Transformasi digital selalu terdengar seperti janji yang menggembirakan: lebih cepat, lebih mudah, lebih murah. Namun dalam kenyataannya, kecepatan sering kali berarti meninggalkan mereka yang tidak punya daya.
Menurut laporan We Are Social 2024, 72% penduduk Indonesia telah terhubung ke internet. Tapi konektivitas tidak otomatis berarti akses. Dari 190 juta pengguna internet di Indonesia, hanya sekitar 58% yang merasa nyaman melakukan transaksi daring. Sisanya? Hidup di pinggir jalur ekspres yang disebut revolusi digital.
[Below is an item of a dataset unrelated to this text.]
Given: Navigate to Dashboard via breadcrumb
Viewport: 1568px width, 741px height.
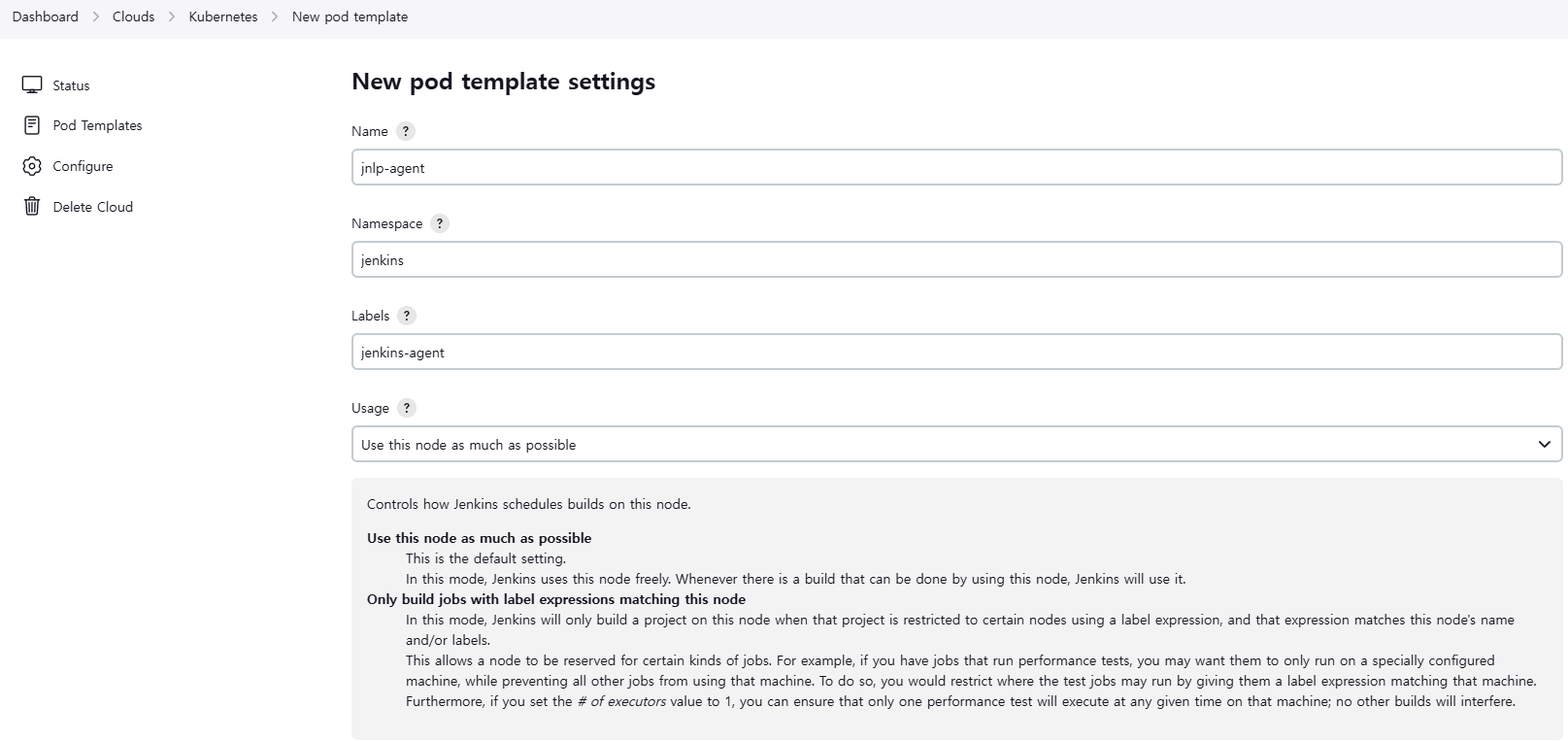Looking at the screenshot, I should [x=44, y=16].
Bank digital mengklaim telah meraih inklusi keuangan. Namun narasi itu kerap gagal menangkap fakta bahwa puluhan juta warga masih belum punya rekening bank, dan lebih dari sepertiga pengguna digital banking berasal dari kota-kota besar. Yang tertinggal? Petani, buruh, lansia, dan pelaku UMKM tradisional.
Inovasi Tanpa Inklusi Adalah Ilusi
Di sinilah pentingnya membedakan antara transformasi dan transisi. Transformasi berarti perubahan sistemik, tetapi transisi memerlukan jembatan—terutama bagi mereka yang rentan tertinggal.
CIMB Niaga mengambil posisi yang relatif berbeda dari pendekatan big-tech banking. Melalui strategi Mobile First, Human Always, mereka tidak hanya memperkuat kanal digital seperti OCTO Mobile, Digital Lounge, dan e-KYC, tetapi juga mempertahankan layanan cabang di wilayah semi-urban. Ini bukan soal mempertahankan masa lalu, tetapi memahami realitas sosial yang masih bertumpu pada interaksi langsung.
“Transformasi digital bukan tentang menghapus manusia dari sistem, tapi tentang menguatkan relasi yang tidak bisa digantikan mesin,” ujar Lani Darmawan, Presiden Direktur CIMB Niaga, dalam wawancara dengan Asian Banking & Finance, 2023.
Infrastruktur Digital Saja Tidak Cukup
Kita tak bisa membicarakan inklusi digital tanpa menyinggung literasi keuangan dan ekosistem pendukungnya. Di beberapa wilayah, jaringan internet masih tidak stabil. Di banyak komunitas, telepon pintar digunakan lebih untuk hiburan daripada pengelolaan keuangan. Digitalisasi tanpa pendidikan finansial hanyalah dekorasi teknologi.
CIMB Niaga mencoba menjawab ini lewat pelatihan literasi finansial berbasis komunitas, kolaborasi dengan sekolah dan pesantren, serta pendekatan hibrida antara kanal daring dan luring. Mereka sadar: pengalaman pengguna tidak dimulai dari login, tapi dari pemahaman.
Manusia sebagai Pusat Inovasi
Di tengah euforia inovasi teknologi, ada satu hal yang mudah dilupakan: tidak semua orang siap, dan tidak semua orang ingin dipaksa berubah. Teknologi harus mengikuti manusia, bukan sebaliknya.
CIMB Niaga, melalui desain antarmuka yang inklusif, penggunaan bahasa yang sederhana, dan opsi bantuan manusia di berbagai titik digital touchpoint, mencoba menempatkan manusia kembali sebagai pusat transformasi. Bukan hanya sebagai pengguna, tapi sebagai pihak yang harus merasa aman dan diberdayakan.
Siapa yang Kita Sisakan?
Digital banking seharusnya tidak hanya menjadi perlombaan antarlembaga dalam menghadirkan fitur tercepat atau cashback terbesar. Ia harus menjadi alat pemerataan. Alat untuk menyamakan akses, bukan memperlebar jarak.
Infrastruktur finansial digital akan terus berkembang. Tapi ukuran keberhasilannya tidak boleh hanya dilihat dari jumlah unduhan aplikasi atau volume transaksi, melainkan dari siapa yang berhasil disertakan dalam sistem. Dan yang lebih penting: dari siapa yang tidak lagi ditinggalkan.
Dalam hal ini, CIMB Niaga belum sempurna. Tapi mereka bergerak—dan itu sudah lebih dari cukup untuk menunjukkan bahwa kecepatan seharusnya tidak pernah mengorbankan keadilan.